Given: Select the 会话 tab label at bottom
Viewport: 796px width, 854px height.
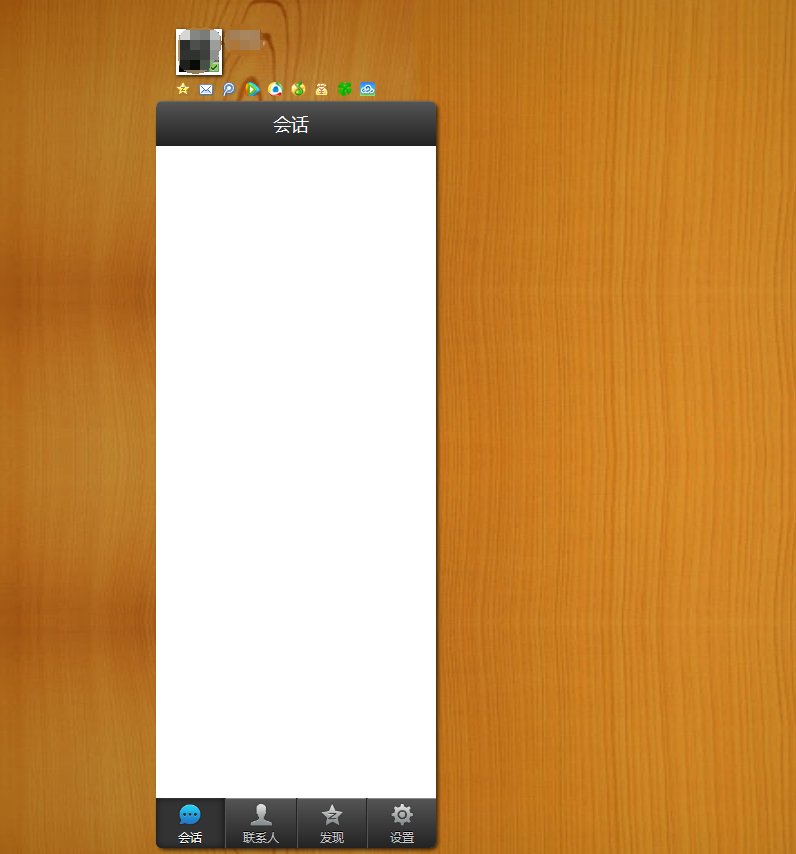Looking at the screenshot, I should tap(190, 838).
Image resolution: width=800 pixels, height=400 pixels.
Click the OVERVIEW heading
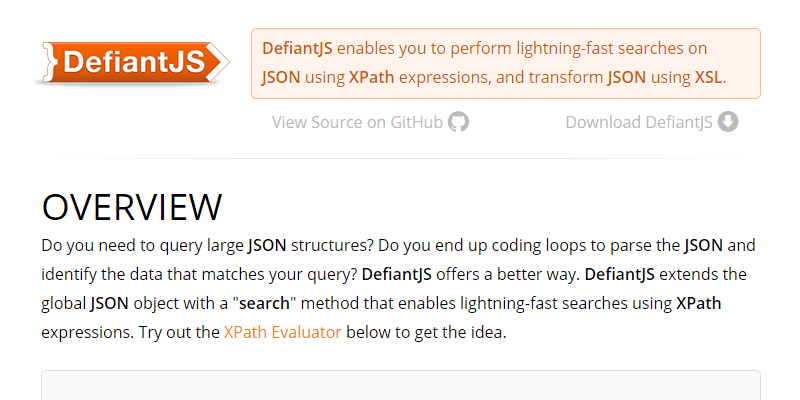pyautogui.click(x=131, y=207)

============

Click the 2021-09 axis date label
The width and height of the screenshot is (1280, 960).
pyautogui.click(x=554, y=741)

============

• TASK OBJECTIVE
Find the string "label" in the listing and return every line that holds it.

• RESPONSE AREA
Given: Select the 会话 tab label at bottom
Click the 2021-09 axis date label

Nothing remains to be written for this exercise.